BUENOS AIRES -- Reinaldo Merlo es un pragmático empedernido. No porque suscriba algún credo táctico, sino por mero instinto de supervivencia.

Mostaza no es un entrenador de la opulencia, sino, por el contrario, alguien con fama de aprovechar, merced a su experiencia y oficio, planteles modestos que necesitan más puntos de los que se merecen.

Su reputación combina apego al entrenamiento y la picardía de un hombre con calle y años de vestuario. Así se ha ganado el respeto. Aunque cierto pintoresquismo, que va desde la melena de oro y su voz lacerada hasta sus supersticiones, no lo hace lucir tan serio como su discurso, que apela con devota insistencia al "trabajo".

Su carrera, si bien no ha frecuentado la gloria, tiene un highlight que lo catapultó literalmente al bronce: comandó el equipo de Racing que, en 2001, luego de 35 años de sequía, se consagró campeón.
Desde entonces, más allá de sus talentos como conductor y de su mirada sobre el fútbol, se convirtió en un ídolo. Y, sobre todo, en un fetiche. No es para menos.

Y por esa condición su nombre siempre ha vuelto a sonar en el club en los momentos de zozobra. Regresó en 2006 y la magia no resultó. Y otro tanto ocurre ahora, cuando la acumulación de seis derrotas en tan sólo ocho partidos, sumada a un juego escandalosamente inconsistente, ajan la estampita del santo.

A pesar del momento aciago, la directiva de Racing ratificó la continuidad del entrenador, cuyo contrato vence a fin de año.

La noticia resulta gratificante. En un medio en el que sólo se concibe el presente rabioso, demostrar gratitud por el pasado feliz, honrar la historia y los nombres queridos es un gesto de infrecuente dignidad. Lo menos que puede hacer Racing es proporcionarle a Merlo la oportunidad del desquite.

De todos modos, en lo sucesivo, las autoridades del club deberán analizar con más detalle lo que pretenden de un entrenador.

La gestión de Luis Zubeldía apuntaba a un proyecto integral cuyo eje era un profesional joven y portador de una labia moderna. Luego, aquella orientación quedó en el olvido.

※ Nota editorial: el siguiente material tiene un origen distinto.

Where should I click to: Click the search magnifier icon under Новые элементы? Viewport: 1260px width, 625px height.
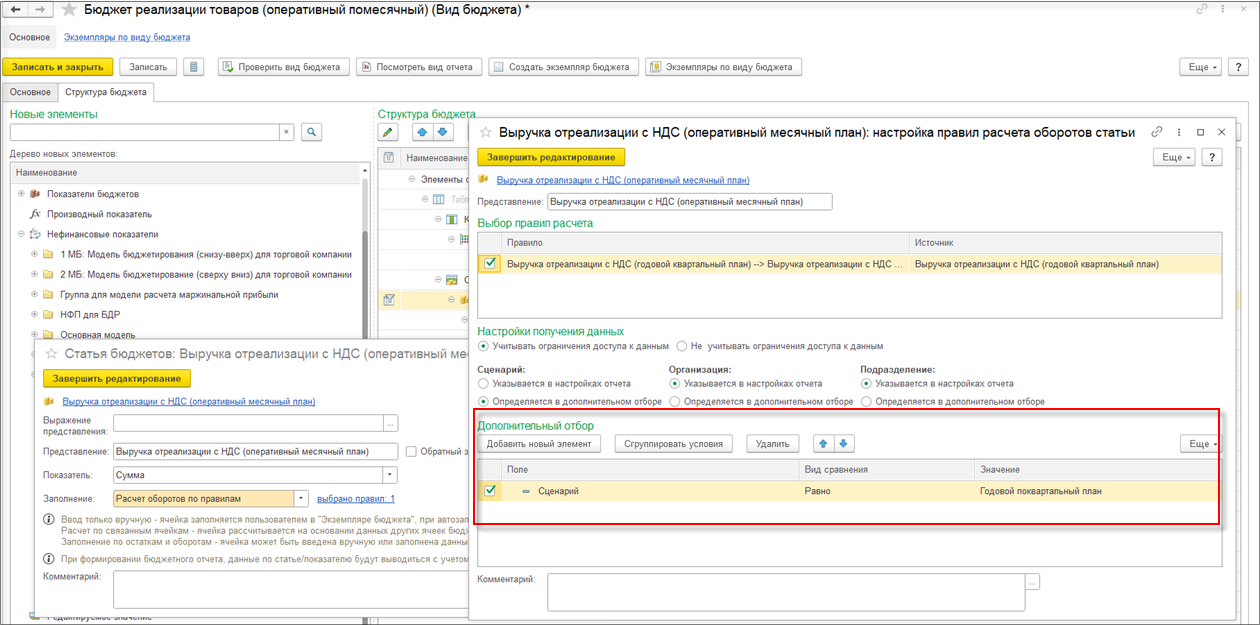tap(311, 132)
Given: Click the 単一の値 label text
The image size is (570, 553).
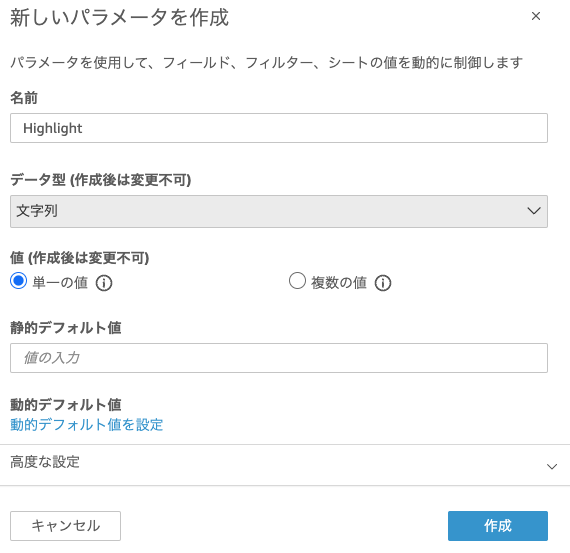Looking at the screenshot, I should 60,282.
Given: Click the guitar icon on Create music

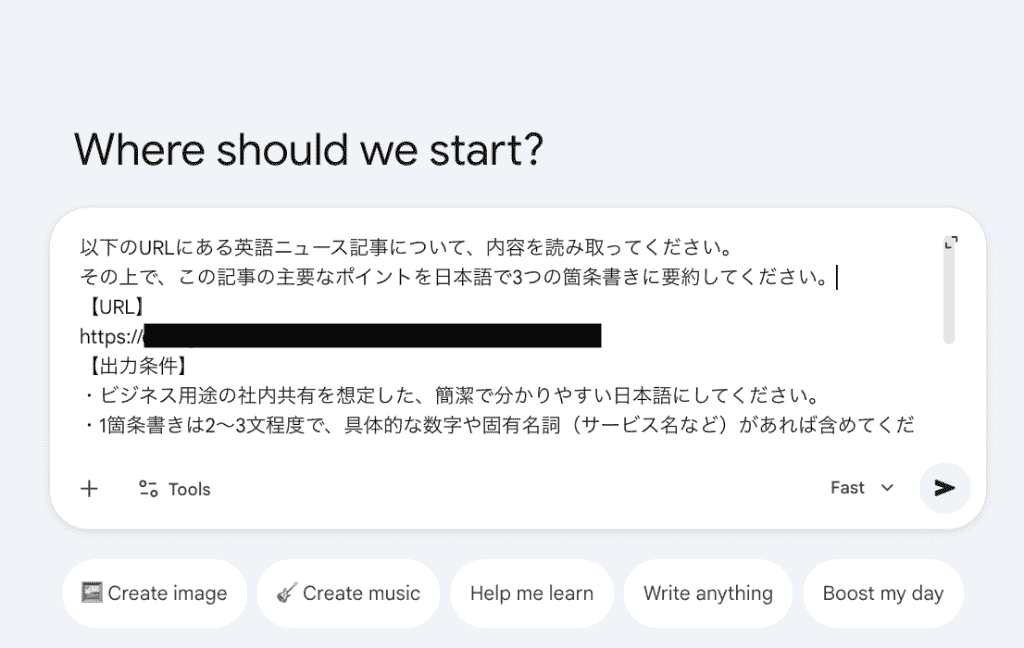Looking at the screenshot, I should 287,593.
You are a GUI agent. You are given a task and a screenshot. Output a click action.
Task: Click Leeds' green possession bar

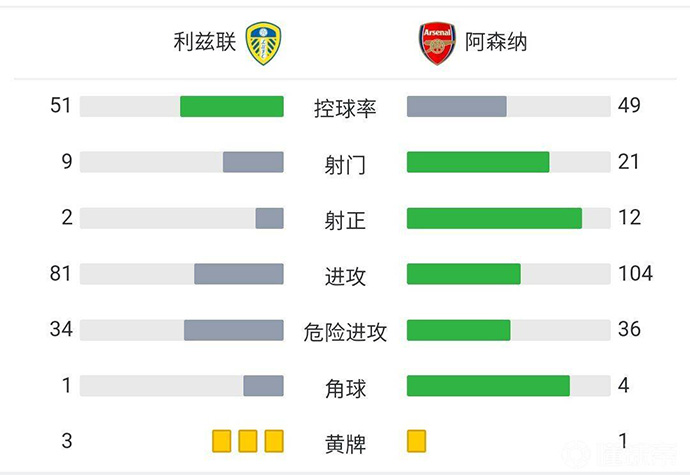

La contratación de Merlo es directamente un acto de fe. Obedece a la lógica mesiánica, según la cual un nombre poderoso alcanza como dispositivo contra incendios.

Ya han pasado 13 años de aquella vuelta olímpica. Merlo y el fútbol son otros. La extrapolación no es factible; la Tierra tiene la costumbre de girar en forma incesante.

Está claro que las connotaciones gloriosas de un apellido no transforman la realidad de un plantel vacilante. Los actuales ejemplos de Bianchi y Ramón Díaz lo corroboran.

Y acaso los pergaminos y los saberes tácticos tampoco sean determinantes en el éxito de un entrenador. Una clave más valiosa parece estar dada por la relación fluida, empática, con los jugadores, quienes a veces no se sienten a sus anchas con personajes que pertenecen a la generación de sus padres y que por lo general subestiman el mundo simbólico de los jóvenes.

Los futbolistas no se devoran voluntariamente a los técnicos que no les caen en gracia. Pero es indudable que los grupos se fortalecen cuando su líder los interpreta cabalmente. Y esa sensibilidad no reconoce límites etarios.